Web Site Indexes - Frequently Asked Questions
A Web site or digital publications index – often called an “A-Z site index” – is a finding aid for a Web site, intranet, or sub-site or digital publication, organized in the same way as a traditional, alphabetical back-of-the-book index. In addition to the alphabetical arrangement of index entries, the following conventions can be found:
In addition, cross-references (See or See also references) may be used, but are not required.
An index can be limited to named entities (such as the names of departments, people, etc.), but – when compared with an index of topical terms – is usually not sufficient for searching a site. On a Web site, a named-entity index is more accurately called a “directory,” like a telephone directory.
An alphabetical list of Web page or digital publication titles, or even edited titles, is not a Web site or digital publication index, just as an alphabetical list of chapter titles does not constitute a book or digital publication index. One of the more obvious reasons is the fact that the wording of page titles can be quite different from a typical index entry. For example, the page title “Work For Us,” while catchy as a heading, is not likely to be quickly found by a user searching for a job in an alphabetical list of Web site or digital publication pages. A true index entry to the “Work For Us” page, on the other hand, could be posted as “careers,” “employment,” or “jobs” – or indeed all three. As well, a simple alphabetical sorting of Web pages would lack variant or cross-reference terms and second-level entries, all of which would be found in a true index.
A site map or digital publication table of contents is a finding aid organized in the same way as a table of contents; it follows the structure of the site or digital publication, section by section, instead of being alphabetical. While providing a helpful overview of a site, therefore, site maps or tables of contents do not always enable users to quickly find a specific topic. Also, a site map or table of contents lists each Web page or digital publiation page only once and by its correct name (for example, “Work For Us”), without cross-references or variants to make it more easily found. Finally, site maps or tables of contents tend to include only Web pages, or digital publication pages and perhaps not even all pages, rather than the additional sections within pages. This is usually dictated by spatial factors: the entire site map or table of contents should fit on one screen to be most usable for browsing. An index can be much larger and more detailed, and is not constrained by space; for example, a common convention of indexes is the use of a separate Web or digital publication page for each letter of the alphabet.
Instead of pointing to page numbers, as in a traditional index, a Web site or digital publications index is composed of entries that are themselves links to the pages, or named anchors at the heads of sections within the pages, in which information can be found. Cross-references (See and See also), while indicating a preferred term, may link directly to the appropriate Web pages or digital publication pages. If, however, the cross-reference points to a term with multiple subentries, then the cross-reference may link to the referred term within the index.

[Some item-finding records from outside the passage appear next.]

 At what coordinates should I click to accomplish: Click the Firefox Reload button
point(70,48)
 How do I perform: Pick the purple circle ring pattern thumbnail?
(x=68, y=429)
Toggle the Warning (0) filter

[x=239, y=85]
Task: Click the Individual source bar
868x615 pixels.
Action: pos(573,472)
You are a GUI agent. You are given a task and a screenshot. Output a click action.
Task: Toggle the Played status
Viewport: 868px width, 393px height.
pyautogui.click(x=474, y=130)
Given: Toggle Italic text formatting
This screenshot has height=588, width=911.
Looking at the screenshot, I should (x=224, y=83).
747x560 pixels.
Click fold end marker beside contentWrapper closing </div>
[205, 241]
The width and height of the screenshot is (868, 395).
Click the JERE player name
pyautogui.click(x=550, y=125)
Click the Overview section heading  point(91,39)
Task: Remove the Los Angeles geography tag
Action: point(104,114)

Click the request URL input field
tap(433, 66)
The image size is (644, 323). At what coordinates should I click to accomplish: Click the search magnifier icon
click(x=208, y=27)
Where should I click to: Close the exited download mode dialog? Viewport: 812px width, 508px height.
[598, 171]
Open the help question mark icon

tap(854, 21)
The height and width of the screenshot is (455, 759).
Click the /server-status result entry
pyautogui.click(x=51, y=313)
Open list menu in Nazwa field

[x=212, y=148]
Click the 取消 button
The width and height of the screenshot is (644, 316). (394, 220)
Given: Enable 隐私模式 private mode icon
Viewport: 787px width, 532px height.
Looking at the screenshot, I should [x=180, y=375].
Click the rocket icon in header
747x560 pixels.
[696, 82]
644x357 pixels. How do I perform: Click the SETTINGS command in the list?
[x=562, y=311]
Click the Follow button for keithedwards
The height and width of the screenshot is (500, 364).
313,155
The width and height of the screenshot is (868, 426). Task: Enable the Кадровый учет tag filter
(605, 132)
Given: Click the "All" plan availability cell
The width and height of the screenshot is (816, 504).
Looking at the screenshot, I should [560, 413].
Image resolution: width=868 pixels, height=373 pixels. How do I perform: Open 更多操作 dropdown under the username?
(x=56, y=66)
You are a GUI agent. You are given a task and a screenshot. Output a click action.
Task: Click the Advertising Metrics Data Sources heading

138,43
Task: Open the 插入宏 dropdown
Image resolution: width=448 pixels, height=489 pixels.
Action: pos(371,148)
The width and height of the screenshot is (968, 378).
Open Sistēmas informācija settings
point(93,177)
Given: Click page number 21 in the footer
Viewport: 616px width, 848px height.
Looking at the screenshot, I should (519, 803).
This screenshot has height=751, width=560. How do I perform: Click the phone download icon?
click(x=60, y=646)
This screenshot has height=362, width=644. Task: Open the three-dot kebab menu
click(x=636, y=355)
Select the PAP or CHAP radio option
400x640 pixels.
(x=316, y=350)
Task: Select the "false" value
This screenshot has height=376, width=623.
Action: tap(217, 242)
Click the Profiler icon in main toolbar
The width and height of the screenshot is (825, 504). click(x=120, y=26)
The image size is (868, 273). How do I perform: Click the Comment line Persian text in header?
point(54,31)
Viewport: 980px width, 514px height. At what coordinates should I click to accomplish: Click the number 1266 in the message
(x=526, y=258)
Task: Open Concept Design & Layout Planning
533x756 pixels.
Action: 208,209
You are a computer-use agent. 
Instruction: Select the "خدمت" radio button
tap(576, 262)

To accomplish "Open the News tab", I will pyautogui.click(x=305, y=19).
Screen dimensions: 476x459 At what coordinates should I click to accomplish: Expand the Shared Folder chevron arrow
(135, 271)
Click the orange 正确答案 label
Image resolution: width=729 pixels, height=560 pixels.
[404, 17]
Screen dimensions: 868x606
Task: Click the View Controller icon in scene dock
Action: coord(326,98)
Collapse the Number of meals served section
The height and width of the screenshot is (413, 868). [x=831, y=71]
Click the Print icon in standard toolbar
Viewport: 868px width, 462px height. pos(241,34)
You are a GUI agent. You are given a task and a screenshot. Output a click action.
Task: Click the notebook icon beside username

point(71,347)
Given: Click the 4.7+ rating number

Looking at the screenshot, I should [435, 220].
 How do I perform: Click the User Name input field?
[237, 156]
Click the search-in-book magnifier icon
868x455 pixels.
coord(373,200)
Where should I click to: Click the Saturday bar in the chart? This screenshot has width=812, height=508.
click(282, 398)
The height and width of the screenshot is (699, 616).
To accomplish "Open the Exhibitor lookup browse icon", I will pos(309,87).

There are no standard styles for Web site indexes as there are for book or digital publications indexes. When it comes to format, the guiding factor should be the usability of an index. There are, however, some style conventions, which are covered under Best Practices on this site.
Most appropriate for indexes are sites (or parts of sites) that do not change too frequently, that have repeat users, and that have rich and varied content. Sites of organizations, associations, government departments and agencies, libraries, educational and health institutions, and employee intranets, with the varied information and services they provide, are all very suitable for indexes.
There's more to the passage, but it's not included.